The dish is a riff on a Spanish chilled soup called ajo blanco – white garlic soup. Traditionally this is made by blitzing almonds and raw garlic into a paste, adding bread soaked in water, water, oil, vinegar and blitzing a bit more … and that’s about it. Very clean and cooling.
But this one’s a bit more rounded, deeper and, dare I say it, interesting. Largely because it uses loads of sweet roast garlic instead of a little of the raw stuff, but also thanks to a good glug of dry sherry, almond milk and decent chicken stock. A splash of sherry vinegar at the end gives it some zing.
My suggestion is you serve this chilled, topped with fresh mint, sliced grapes and a dash of sherry vinegar. It’s extremely good like this – not least because it’s refreshing and zippy and perfect for a dinner party starter, particularly in the summer. Though bearing in mind the recent dip in temperature, be assured you could serve it warm at any time of year. Should you take the latter route, consider swapping grapes and mint for orange and almond flakes, or possibly roast or griddled figs (thanks Nick Balfe). Keep the sherry vinegar dash.
This recipe was originally published on the Borough Market website. Many more recipes over there, if you’re interested.
Roast garlic, almond and bread soup
Serves 4
- 3 large bulbs of garlic (4 medium)
- olive oil
- 1 banana shallot, finely diced
- 100g fino or manzanilla (dry) sherry
- 250g chicken stock
- 300g almond milk (unsweetened)
- 100g white sourdough bread (60g after crusts cut off)

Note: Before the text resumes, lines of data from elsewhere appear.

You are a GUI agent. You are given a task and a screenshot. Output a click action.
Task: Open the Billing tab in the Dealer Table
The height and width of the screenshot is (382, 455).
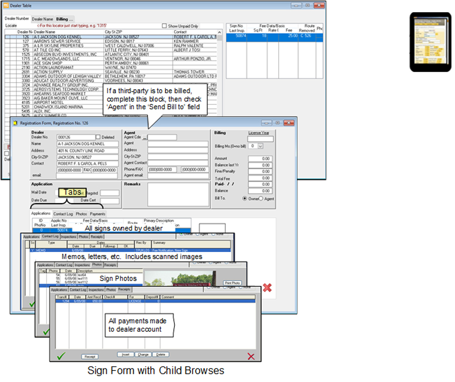coord(62,19)
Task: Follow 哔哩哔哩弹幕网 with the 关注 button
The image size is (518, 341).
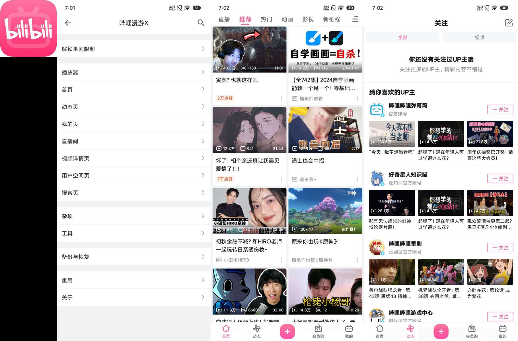Action: tap(500, 109)
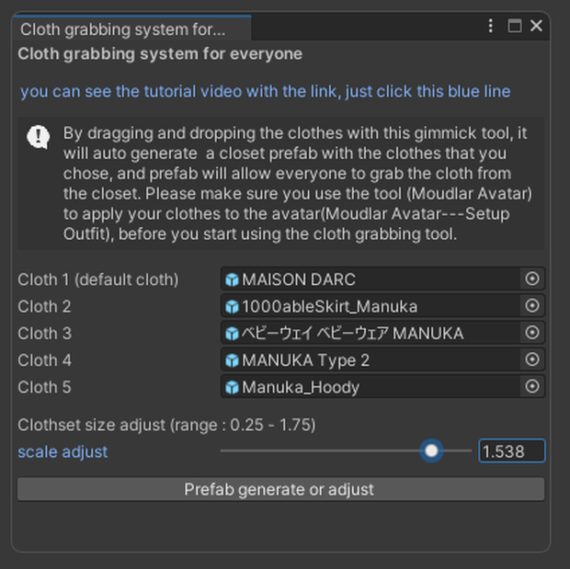Click the blue scale adjust label
This screenshot has height=569, width=570.
(x=63, y=452)
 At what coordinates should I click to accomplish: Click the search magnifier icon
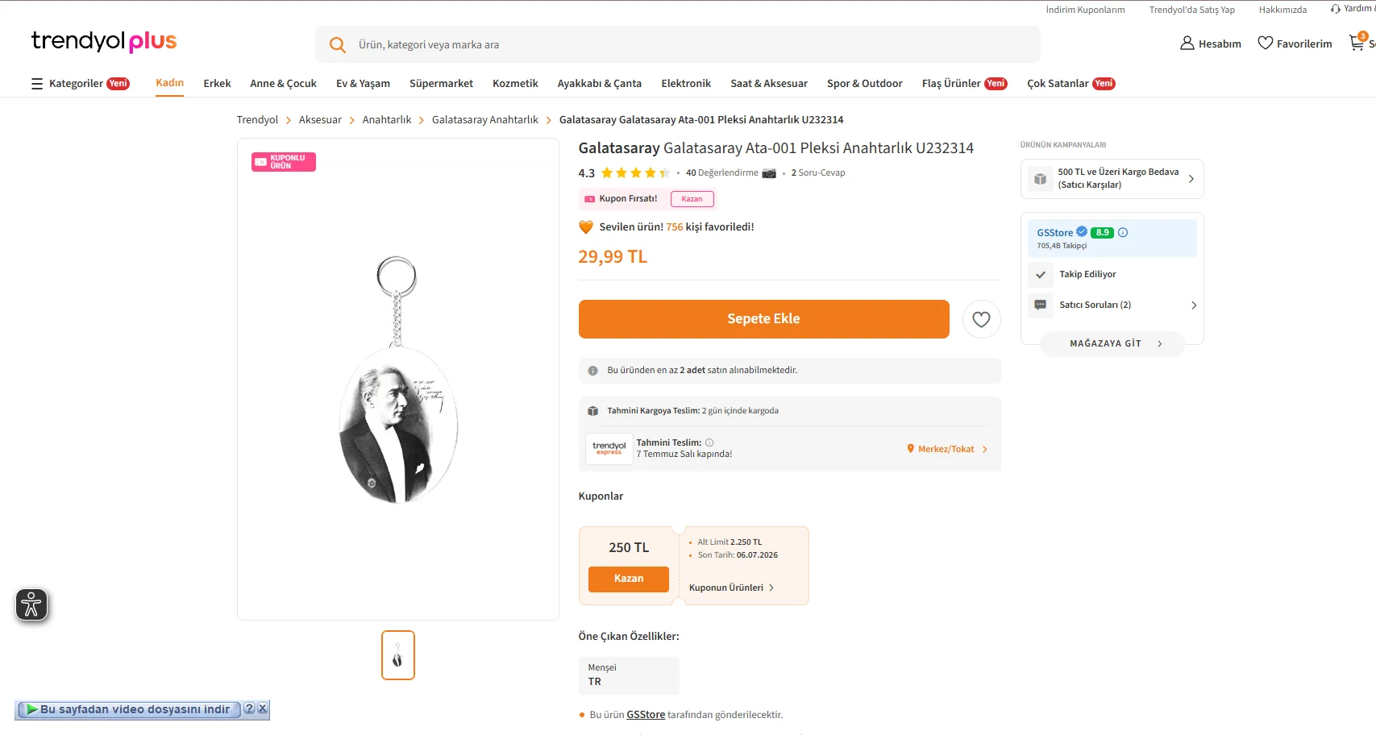(x=338, y=45)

- 30g whole almond / ground almonds
- Sherry vinegar
- Hefty pinch of salt
If serving chilled:
- 60ml almond milk
- Mint
- Grapes
Preheat your oven to 170C.
Separate the garlic bulbs into cloves. Place in a roasting tray with approximately 2 tablespoons of olive oil. Toss well so all the cloves are coated. Put the tray into the oven and cook for 30 minutes. Shake it a couple of times over that period and check after 25 minutes that the bulbs aren’t blackening. We’re looking for golden, soft and sweet.
Squeeze the soft garlic from each of the cloves into a bowl, discarding the skins. This is a bit of a pain – but is the only time consuming part of the dish. Once all the garlic flesh is removed, stir with a spoon so you’ve a mass of roast garlic paste. Put to one side.

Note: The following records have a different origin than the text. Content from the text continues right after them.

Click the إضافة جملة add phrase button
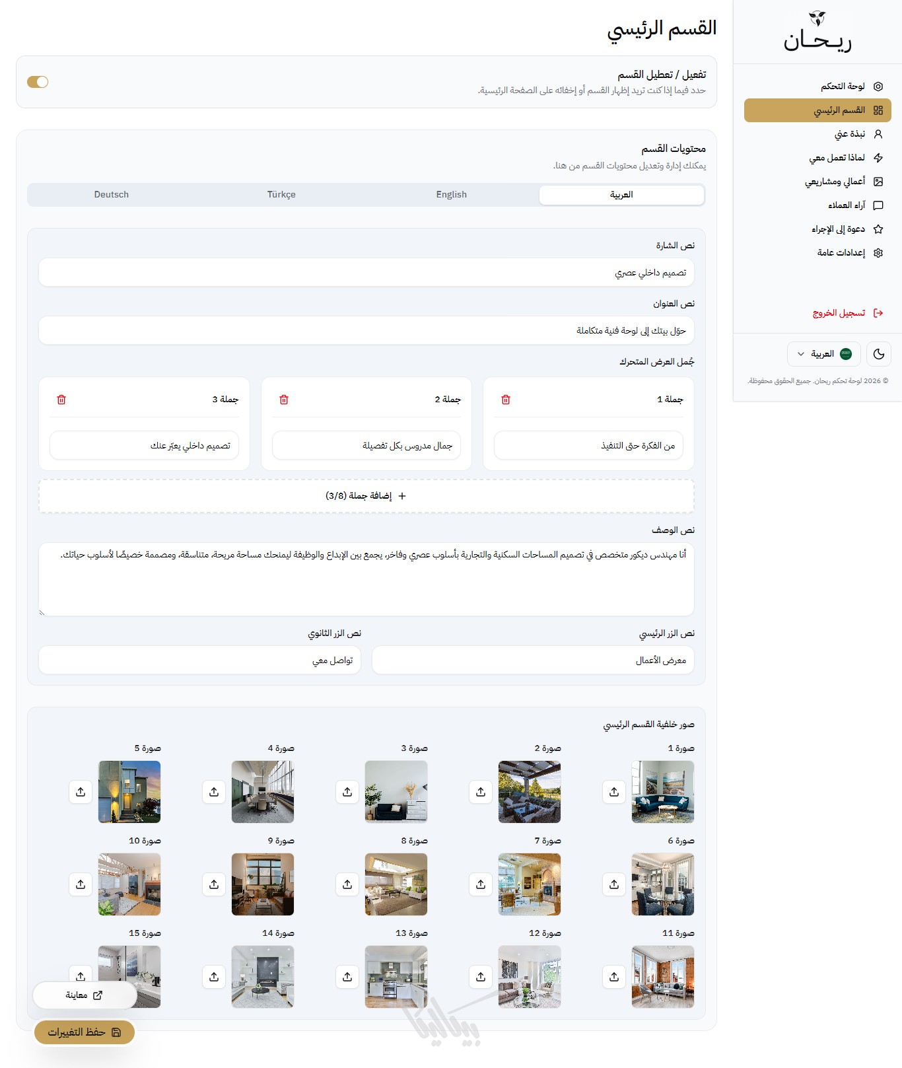Screen dimensions: 902x1068 click(366, 496)
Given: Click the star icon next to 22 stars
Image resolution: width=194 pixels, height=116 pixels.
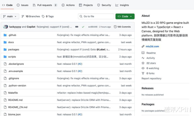Looking at the screenshot, I should (143, 63).
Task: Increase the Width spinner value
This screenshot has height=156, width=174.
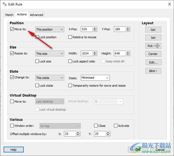Action: (95, 52)
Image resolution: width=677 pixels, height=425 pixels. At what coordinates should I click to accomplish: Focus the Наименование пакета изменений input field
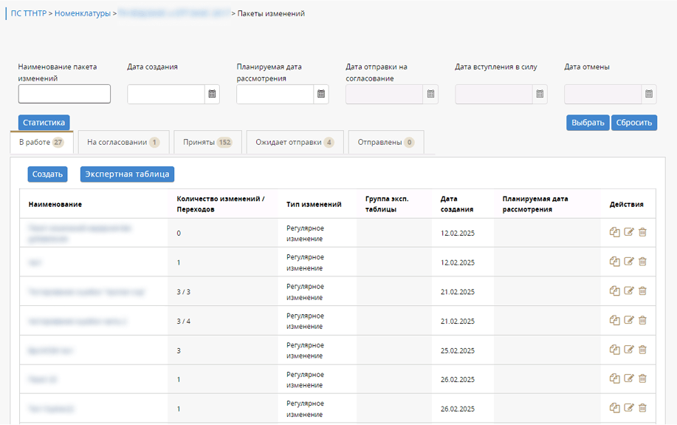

In a large saucepan, sweat the shallot in a little olive oil until soft and translucent. Don’t colour. Once they’re almost done, turn the heat up for fifteen seconds then pour in the sherry so that it quickly reduces by half. Turn the heat to low again. Add the garlic and stir into the liquid so that the garlic and sherry are fully incorporated.
Pour in the chicken stock and the almond milk. Bring to a simmer. Cut the crusts off the bread and tear the dough into chunks. After five minutes, add to the soup along with the almonds. Cook for five minutes more, then pour into a blender or use a hand blender to blitz into a satin smooth soup.

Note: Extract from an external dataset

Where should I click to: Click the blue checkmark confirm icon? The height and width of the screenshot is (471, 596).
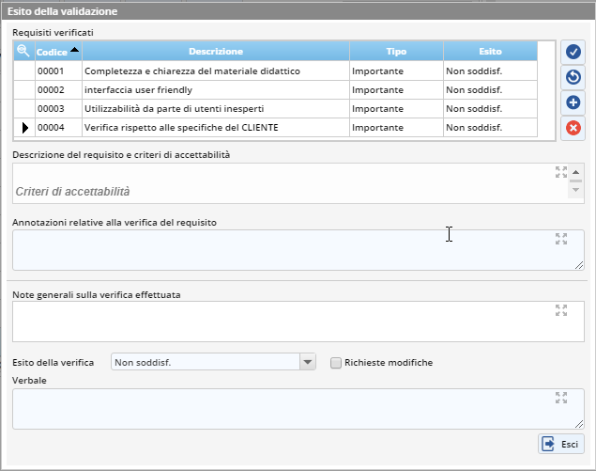[573, 53]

Pour back into a clean saucepan. Add a hefty pinch of good salt and two teaspoons of sherry vinegar.
You could serve this straight away (with flaked almonds, oranges and another dash of sherry vinegar), or leave to cool in the fridge until you need it.
For those taking the chilled option: you will need to thin the soup a little with more almond milk. Ladle into each bowl and top with sliced grapes, a good sprinkle of mint and a dash of sherry vinegar.
This looks absolutely delicious. I love garlic and could happily eat a mountain of roasted garlic.